Enhancing EV charging customer experience and EV adoption

Transport + Energy hears from Anthony Wicks, Key Accounts Manager, Self-Service GSV – Parking and EVC at Worldline, who discusses how the industry needs to approach enhancing electric vehicle charging (EVC) customer experience and EV adoption.

The fast-growing Electric Vehicle (EV) market is being spurred by governments in the UK and EU phasing out petrol and diesel vehicle sales from 2030, with hybrids due to go by 2035, yet delays to charging infrastructure across the UK and a lack of choice when it comes to payment options is stifling that growth.

Despite this, the EV market is growing, with EVs, plug-in-hybrid (PHEVs) and battery electric vehicles accounting for 10% of total car sales in 2020 – a 180% growth in the market.

London has been a key adopter – especially with taxi drivers – thanks to the incentive of paying no congestion charge for battery electric or hydrogen fuel cell vehicles from October 25, 2021.

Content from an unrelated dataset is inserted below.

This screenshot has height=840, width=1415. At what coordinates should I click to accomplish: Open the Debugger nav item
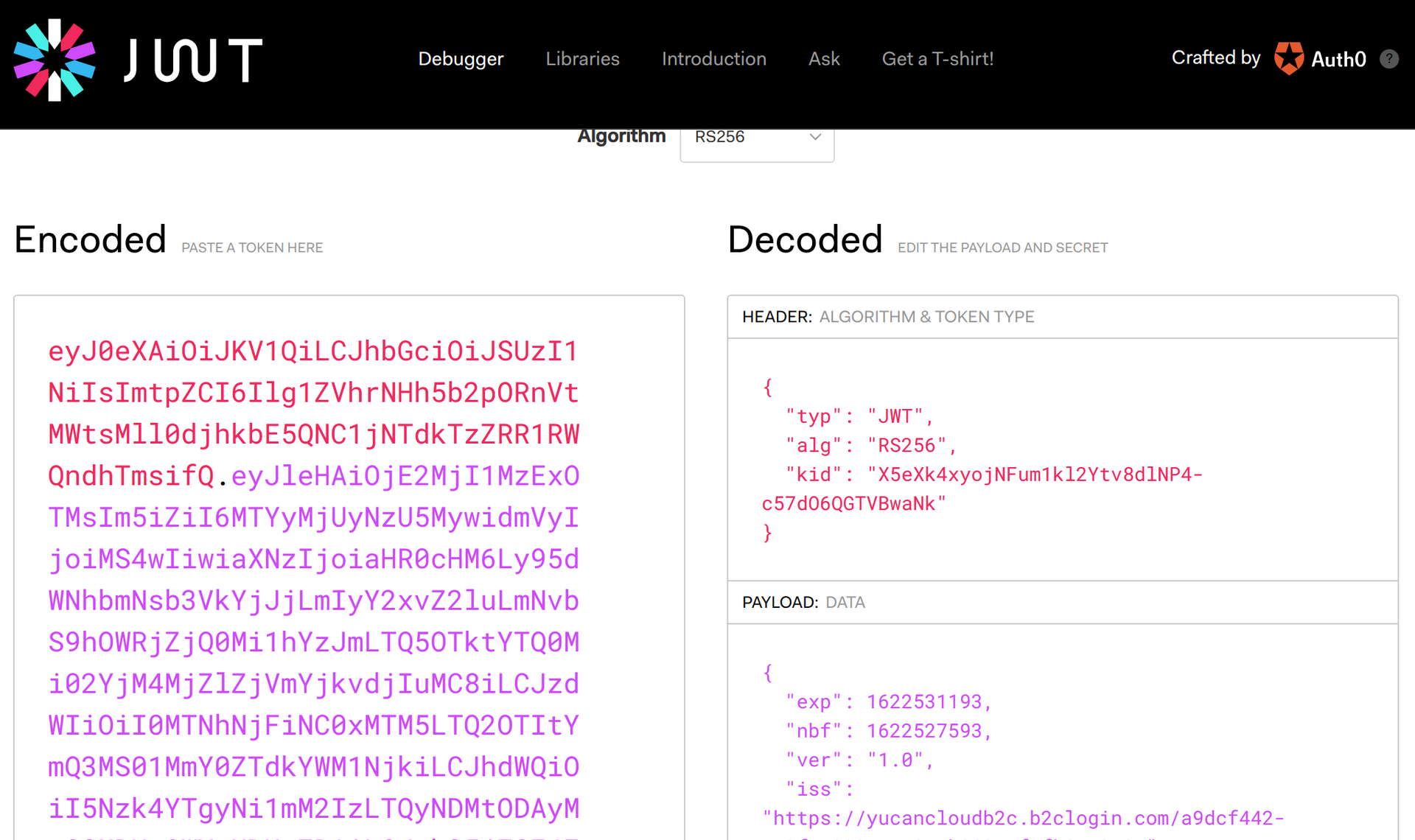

Almost 260,000 pure-electric cars and 535,000 plug-in models, including PHEVs, were on the road at the end of May 2021, yet there were just 25,000 public charging points. The Competition and Markets Authority predicts we will need more than ten-times that by 2030 according to a report on EV charging.

Big manufacturers and fleet sales

Big car manufacturers are focused on EVC – Audi, Jaguar, Volkswagen and Volvo have all announced the phasing out of new petrol and diesel car sales, while Tesla, Volkswagen and Nissan have all developed their own private membership charging infrastructure and offerings, but the memberships are private, closed-loop and too restrictive, with no industry-wide compatibility.

Fleet sales are another big driver of the EV evolution. The EV commercial fleet in the UK is expected to increase from 2.3m in 2020 to 9m in 2025 with 1-in-3 fleet managers committed to electrifying at least half their fleet.

Commercial EV vehicles have already accounted for over 50% of EV registrations last year with delivery company DPD, for example, currently delivering up to 100m parcels by EV per year to 25 towns and cities.

Its EV fleet has risen from 149 in 2019, to 730 in 2020 and is expected to reach 4,500 in 2025. DPD is expanding its depot charging infrastructure to cope as many of its drivers are currently charging their delivery vehicles at home. But this is impractical for those living in urban or rural areas and those in rented accommodation.

Financial model

However, customers are still paying a premium for the EV vehicles – the average price is £49,377. Yet fuel savings for customers with EV cars are staggering. Home-charging a car for up to 200 miles costs just £2.50 according to industry estimates, £27.50 less than petrol car drivers.

Depending on the vehicles you are comparing, the pence per mile cost can drop from as high as 20p per mile for a petrol car to less than 5p per mile for an electric vehicle (source: Smart Home Charge).

The average electric vehicle (EV) driver spends £310 per year on electricity to charge a car driving 10,000 miles a year at the UK’s average electricity price per kWh at home, according to recent study by Uswitch. But the charging network needs to expand both in urban and rural areas, and on motorways. Charging needs to be faster than the current 30-40 minutes too.

Payments and data

Currently there is little choice of how to pay for your EVC facilities and this needs to improve to allow contactless or card payments to increase the ease of use. Competitive pricing will also create a better experience and prompt customers to choose more flexible and cheaper providers.

Addressing this will help network operators too as they can get real-time guaranteed payments, aggregated data, payments mechanisms/platforms and reporting. But kiosk facilities can be a challenge to provide, especially as smartphone connectivity can be patchy.

In addition, payments standards such as the Payment Services Directive (PSD2) and Open Banking need to be unified. If the user has confidence in the EV Charging infrastructure, the adoption of electric vehicles will increase.

Conclusion

Investment by government, a recalibration of tax policies to fund investment and proper collaboration between private and public sectors will be needed to successfully boost the EVC sector in the next few years.

EVC customers need choice in payment methods. While we aren’t there yet, payment technology players are increasing choice, removing market friction, encouraging and enable collaboration.